— Start of Task inputs —
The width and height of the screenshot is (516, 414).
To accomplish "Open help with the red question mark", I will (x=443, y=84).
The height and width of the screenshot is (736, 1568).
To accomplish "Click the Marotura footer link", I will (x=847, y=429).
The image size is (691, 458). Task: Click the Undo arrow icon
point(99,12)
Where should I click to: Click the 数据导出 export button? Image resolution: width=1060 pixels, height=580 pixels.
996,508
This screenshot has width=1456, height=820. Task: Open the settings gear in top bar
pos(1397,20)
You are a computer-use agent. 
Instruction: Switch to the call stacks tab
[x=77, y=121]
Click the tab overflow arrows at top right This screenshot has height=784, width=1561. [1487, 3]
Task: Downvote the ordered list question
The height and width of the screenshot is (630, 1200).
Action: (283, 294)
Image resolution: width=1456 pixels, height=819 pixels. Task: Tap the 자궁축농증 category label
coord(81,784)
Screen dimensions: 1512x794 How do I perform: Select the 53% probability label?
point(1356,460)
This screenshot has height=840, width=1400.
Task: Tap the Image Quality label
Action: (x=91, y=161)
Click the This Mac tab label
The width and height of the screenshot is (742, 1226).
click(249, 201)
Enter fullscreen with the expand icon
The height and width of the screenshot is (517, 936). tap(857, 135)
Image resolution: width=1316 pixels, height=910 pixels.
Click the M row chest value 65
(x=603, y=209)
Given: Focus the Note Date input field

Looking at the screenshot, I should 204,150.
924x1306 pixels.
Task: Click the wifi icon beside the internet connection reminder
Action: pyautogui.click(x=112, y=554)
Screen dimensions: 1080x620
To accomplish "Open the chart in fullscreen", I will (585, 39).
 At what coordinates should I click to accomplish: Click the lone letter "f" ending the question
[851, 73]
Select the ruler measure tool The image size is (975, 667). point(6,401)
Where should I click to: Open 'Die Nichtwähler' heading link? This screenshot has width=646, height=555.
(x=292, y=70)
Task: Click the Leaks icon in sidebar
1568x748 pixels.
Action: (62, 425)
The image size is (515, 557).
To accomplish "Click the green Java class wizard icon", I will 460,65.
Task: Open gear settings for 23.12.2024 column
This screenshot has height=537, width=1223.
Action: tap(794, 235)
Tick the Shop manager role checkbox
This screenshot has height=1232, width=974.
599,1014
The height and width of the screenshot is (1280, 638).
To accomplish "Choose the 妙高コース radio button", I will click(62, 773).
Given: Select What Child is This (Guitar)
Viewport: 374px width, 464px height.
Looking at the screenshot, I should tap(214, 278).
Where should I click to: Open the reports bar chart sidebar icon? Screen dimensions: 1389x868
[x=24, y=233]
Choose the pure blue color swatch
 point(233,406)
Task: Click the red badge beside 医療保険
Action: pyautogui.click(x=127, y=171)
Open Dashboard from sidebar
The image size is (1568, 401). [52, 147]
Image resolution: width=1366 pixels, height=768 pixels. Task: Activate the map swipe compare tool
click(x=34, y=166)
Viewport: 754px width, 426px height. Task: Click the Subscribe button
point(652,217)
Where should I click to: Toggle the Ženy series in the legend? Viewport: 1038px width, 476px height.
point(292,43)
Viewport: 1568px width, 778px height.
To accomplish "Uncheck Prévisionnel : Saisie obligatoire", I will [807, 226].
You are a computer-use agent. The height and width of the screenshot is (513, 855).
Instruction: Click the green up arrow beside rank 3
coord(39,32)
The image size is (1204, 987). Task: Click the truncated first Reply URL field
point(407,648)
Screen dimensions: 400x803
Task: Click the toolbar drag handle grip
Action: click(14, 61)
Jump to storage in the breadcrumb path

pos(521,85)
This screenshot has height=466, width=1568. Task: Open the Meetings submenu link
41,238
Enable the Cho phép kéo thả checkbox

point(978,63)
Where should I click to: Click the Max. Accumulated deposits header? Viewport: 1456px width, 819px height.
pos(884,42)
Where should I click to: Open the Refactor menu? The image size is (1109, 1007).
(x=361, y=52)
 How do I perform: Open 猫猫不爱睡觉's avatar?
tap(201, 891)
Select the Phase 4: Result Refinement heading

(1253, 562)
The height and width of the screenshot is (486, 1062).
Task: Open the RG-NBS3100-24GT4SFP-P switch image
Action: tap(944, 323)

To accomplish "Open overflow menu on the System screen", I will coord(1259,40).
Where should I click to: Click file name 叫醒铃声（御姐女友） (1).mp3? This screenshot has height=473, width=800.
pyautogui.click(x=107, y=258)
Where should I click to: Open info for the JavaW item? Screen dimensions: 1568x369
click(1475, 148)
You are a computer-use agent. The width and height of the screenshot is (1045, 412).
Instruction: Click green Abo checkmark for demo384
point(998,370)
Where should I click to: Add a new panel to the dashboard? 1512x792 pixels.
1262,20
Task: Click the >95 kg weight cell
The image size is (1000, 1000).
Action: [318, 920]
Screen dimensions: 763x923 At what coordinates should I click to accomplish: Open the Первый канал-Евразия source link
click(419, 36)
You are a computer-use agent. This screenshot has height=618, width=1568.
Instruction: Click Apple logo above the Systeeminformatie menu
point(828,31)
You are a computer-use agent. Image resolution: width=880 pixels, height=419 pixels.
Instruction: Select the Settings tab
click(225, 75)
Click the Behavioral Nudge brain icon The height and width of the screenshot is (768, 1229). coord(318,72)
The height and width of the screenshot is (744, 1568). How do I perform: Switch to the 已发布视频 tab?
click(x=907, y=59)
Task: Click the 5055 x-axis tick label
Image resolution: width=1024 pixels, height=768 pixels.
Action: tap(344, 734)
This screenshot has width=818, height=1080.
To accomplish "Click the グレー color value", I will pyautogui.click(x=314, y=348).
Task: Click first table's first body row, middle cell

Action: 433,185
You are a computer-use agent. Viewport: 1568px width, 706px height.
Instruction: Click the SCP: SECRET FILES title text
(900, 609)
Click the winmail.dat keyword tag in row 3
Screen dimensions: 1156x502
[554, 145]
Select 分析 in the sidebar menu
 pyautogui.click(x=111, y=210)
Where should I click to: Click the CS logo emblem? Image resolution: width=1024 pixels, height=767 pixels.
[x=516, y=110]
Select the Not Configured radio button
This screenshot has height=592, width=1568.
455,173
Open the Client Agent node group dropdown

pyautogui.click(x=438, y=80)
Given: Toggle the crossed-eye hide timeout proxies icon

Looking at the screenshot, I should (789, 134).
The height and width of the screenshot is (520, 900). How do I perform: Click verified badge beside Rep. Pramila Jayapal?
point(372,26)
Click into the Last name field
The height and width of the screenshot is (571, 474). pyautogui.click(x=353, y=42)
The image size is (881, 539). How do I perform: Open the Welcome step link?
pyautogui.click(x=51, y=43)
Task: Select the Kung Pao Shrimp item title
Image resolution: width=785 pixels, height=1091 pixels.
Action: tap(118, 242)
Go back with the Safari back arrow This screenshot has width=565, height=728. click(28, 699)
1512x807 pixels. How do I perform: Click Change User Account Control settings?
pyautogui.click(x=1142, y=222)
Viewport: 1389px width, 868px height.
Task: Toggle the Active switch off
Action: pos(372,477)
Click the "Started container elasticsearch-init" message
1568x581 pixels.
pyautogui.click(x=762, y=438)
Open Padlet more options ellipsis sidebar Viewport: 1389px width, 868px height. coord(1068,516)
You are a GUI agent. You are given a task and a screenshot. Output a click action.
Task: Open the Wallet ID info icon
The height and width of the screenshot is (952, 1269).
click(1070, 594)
— End of Task inputs —
- Do this:
Rewrite the lines from the start of the records through the line containing "will (x=847, y=429).", scaling every coordinate in the answers by 2.5 and rounding to whole numbers, with halves rounded up. Reproduce all other text in these lines unchanged.

- Result below:
The width and height of the screenshot is (516, 414).
To accomplish "Open help with the red question mark", I will (x=1108, y=210).
The height and width of the screenshot is (736, 1568).
To accomplish "Click the Marotura footer link", I will (x=2118, y=1073).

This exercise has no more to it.